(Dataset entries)
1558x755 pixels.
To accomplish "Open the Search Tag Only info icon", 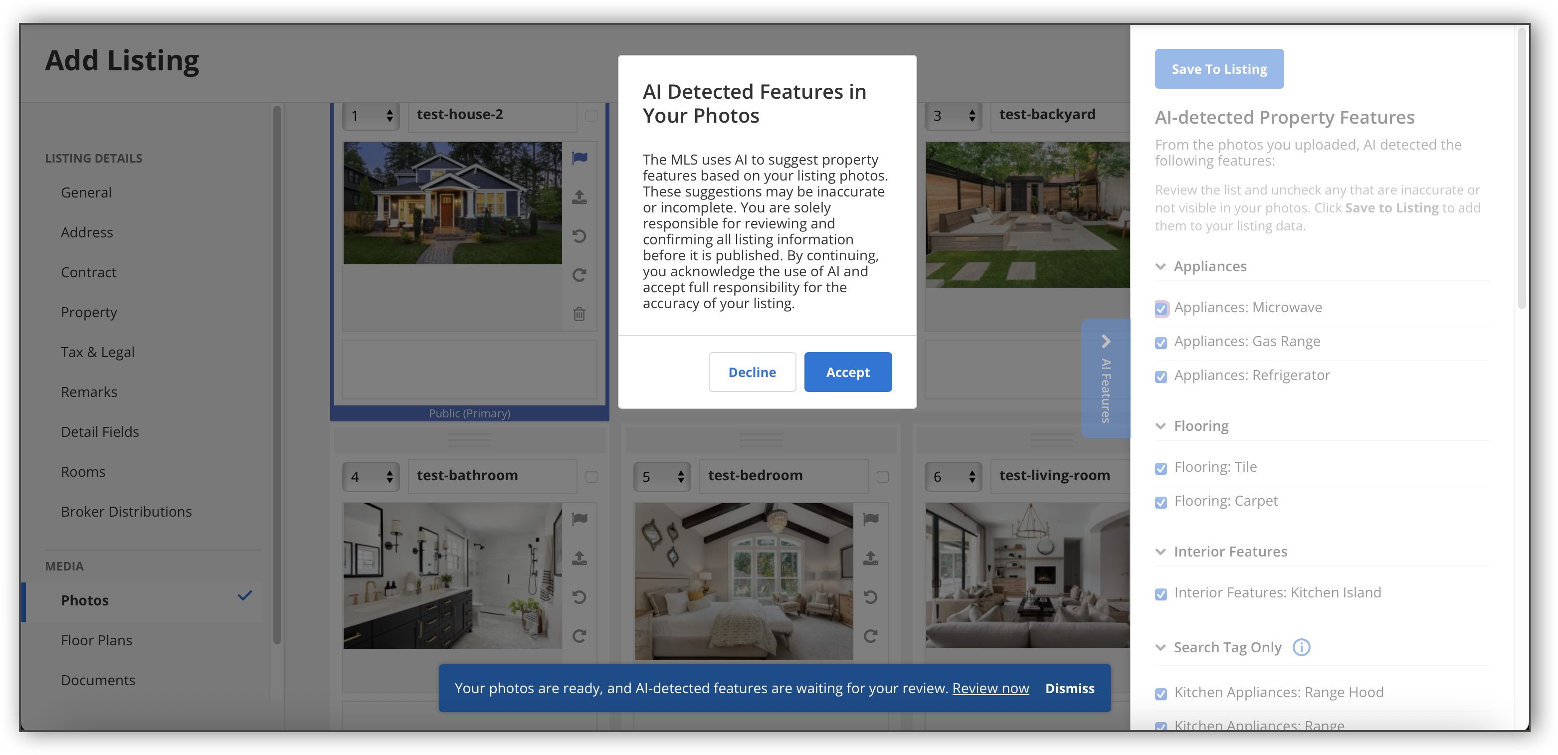I will click(x=1301, y=647).
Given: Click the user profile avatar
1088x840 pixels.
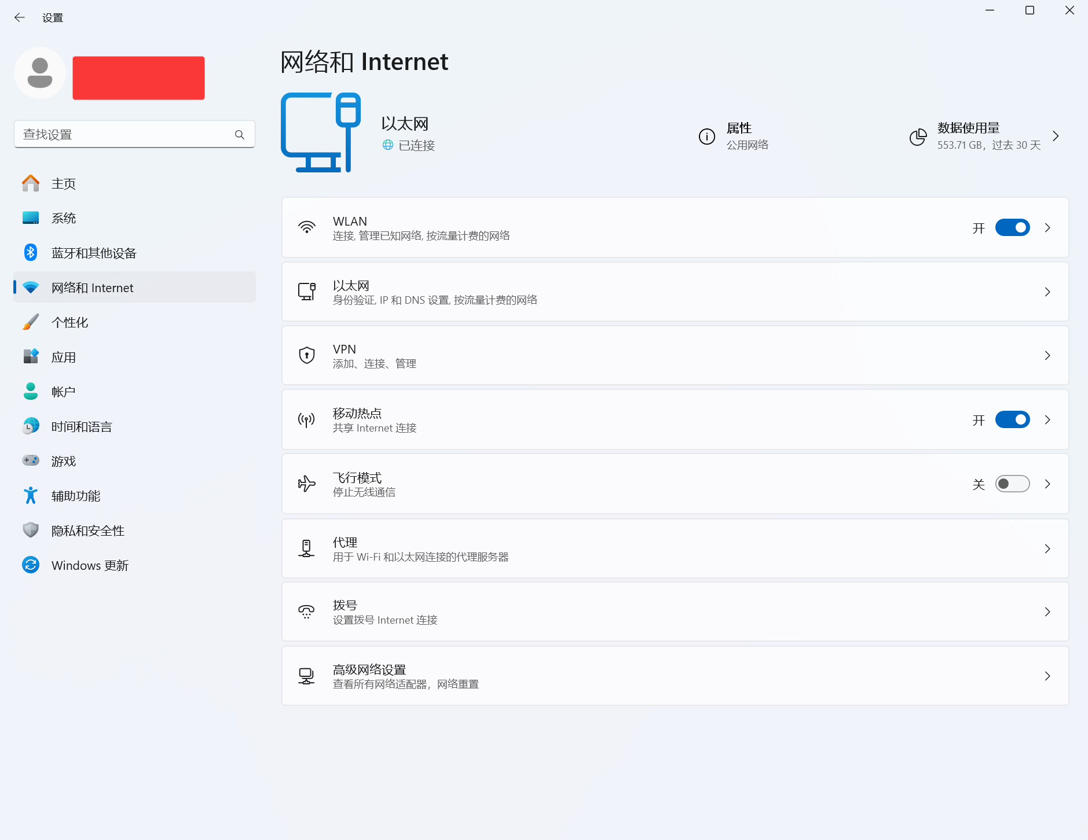Looking at the screenshot, I should point(40,73).
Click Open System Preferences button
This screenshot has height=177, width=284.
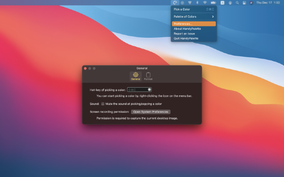click(x=151, y=112)
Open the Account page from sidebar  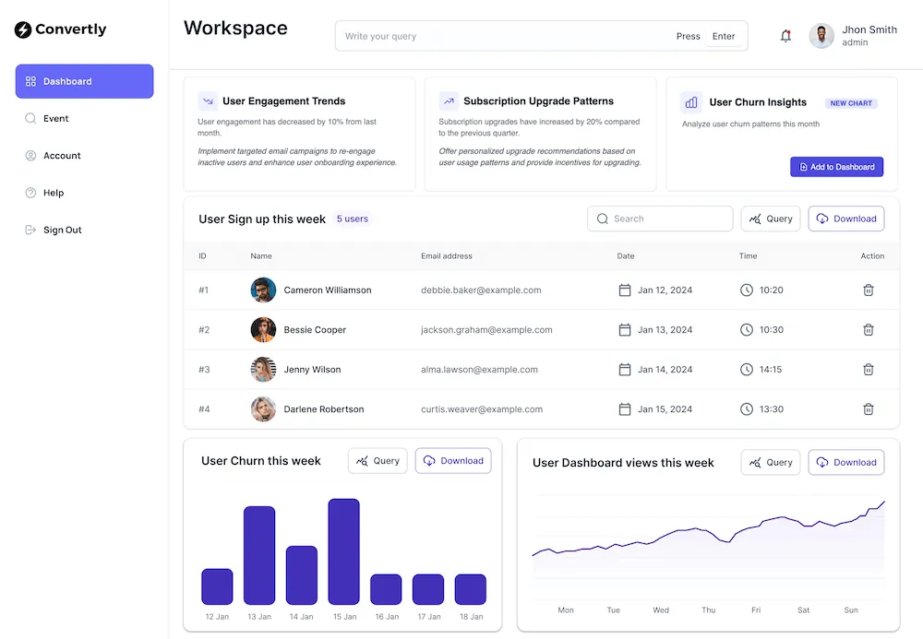62,156
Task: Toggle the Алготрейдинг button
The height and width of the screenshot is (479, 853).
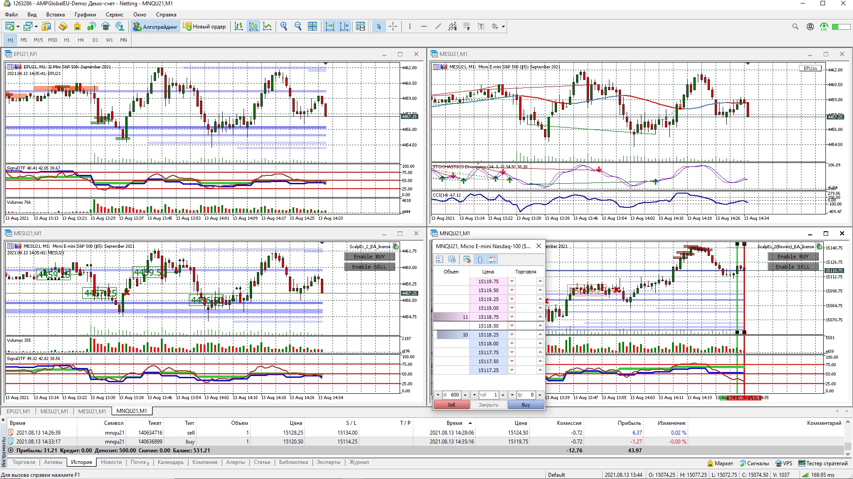Action: coord(155,27)
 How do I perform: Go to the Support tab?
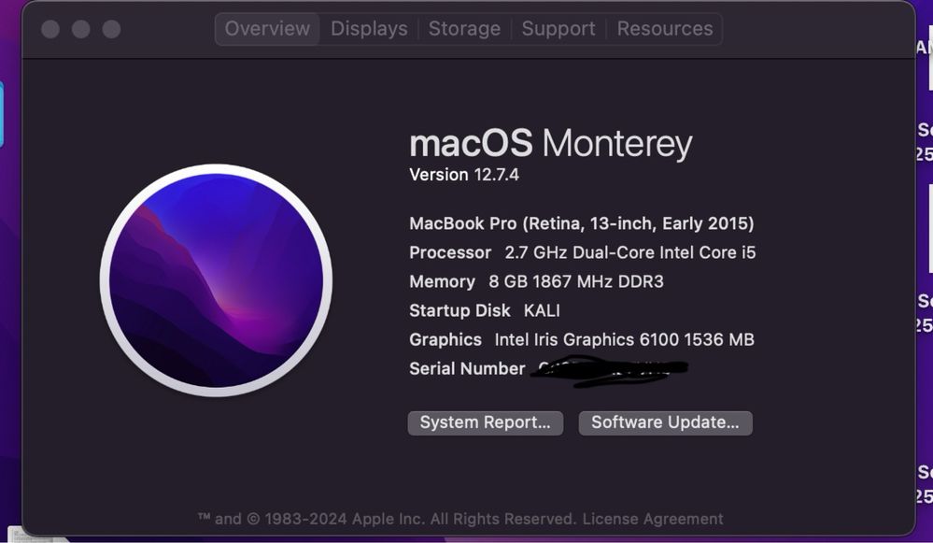tap(558, 29)
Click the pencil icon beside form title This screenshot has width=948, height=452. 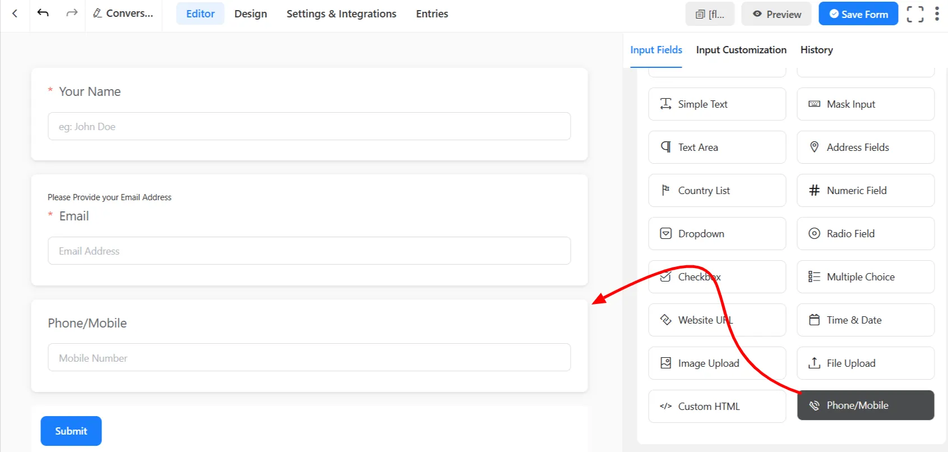(x=98, y=13)
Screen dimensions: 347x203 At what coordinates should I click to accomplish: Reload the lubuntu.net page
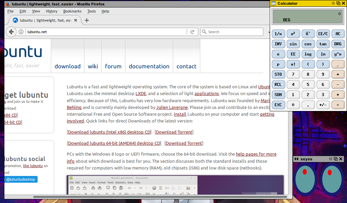pyautogui.click(x=192, y=32)
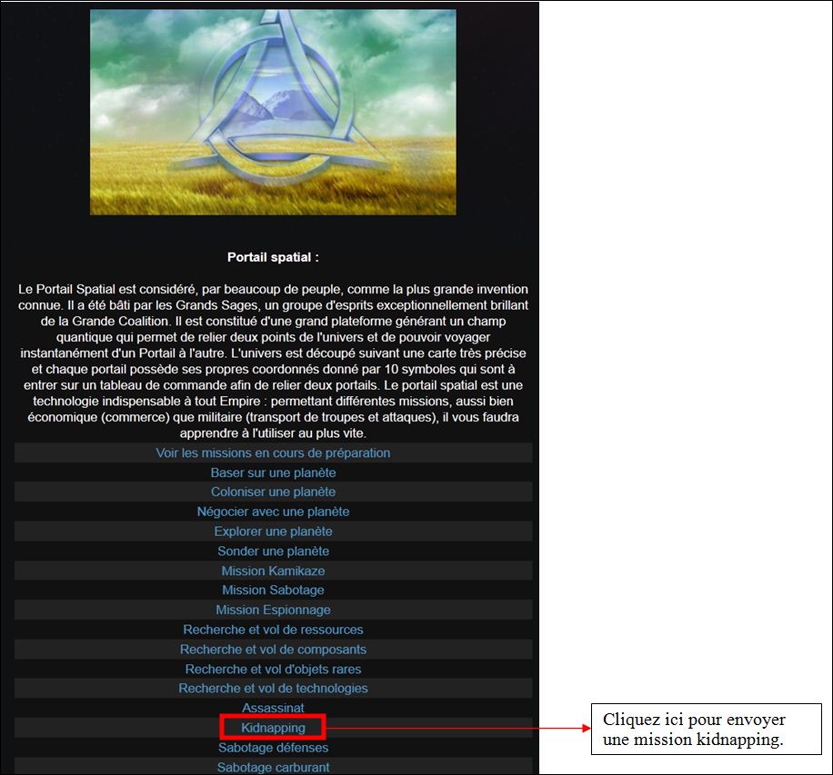Image resolution: width=833 pixels, height=775 pixels.
Task: Choose 'Mission Espionnage' link
Action: [x=273, y=610]
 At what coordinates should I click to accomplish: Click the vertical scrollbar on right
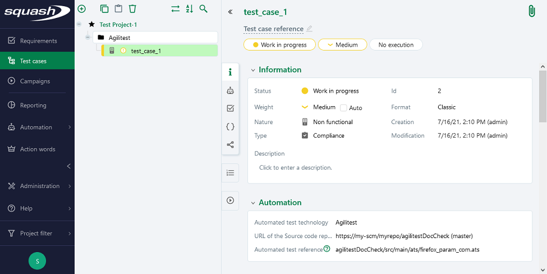(x=543, y=95)
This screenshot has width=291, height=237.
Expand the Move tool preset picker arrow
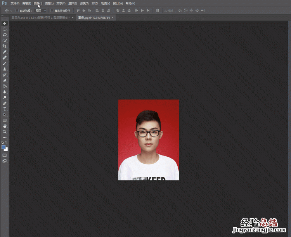pos(11,10)
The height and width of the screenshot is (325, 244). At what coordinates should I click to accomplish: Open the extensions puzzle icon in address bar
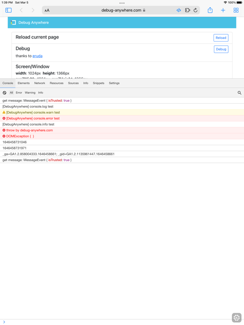pyautogui.click(x=188, y=10)
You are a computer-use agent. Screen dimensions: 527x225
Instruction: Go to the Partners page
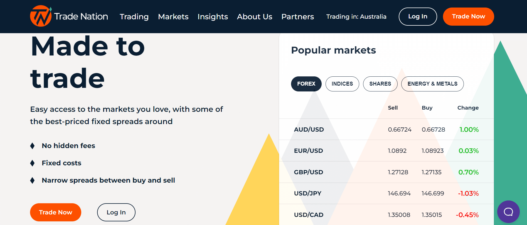[298, 17]
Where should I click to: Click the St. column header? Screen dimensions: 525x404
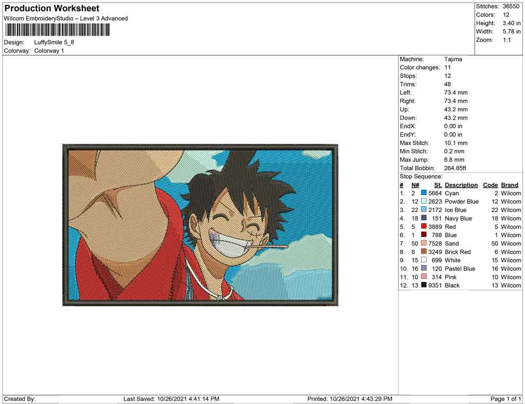[438, 185]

### Required action
Scan the entries and show every line in which the word "button" is found.

### Your response
Click Open System Preferences button
Task: Toggle the Алготрейдинг button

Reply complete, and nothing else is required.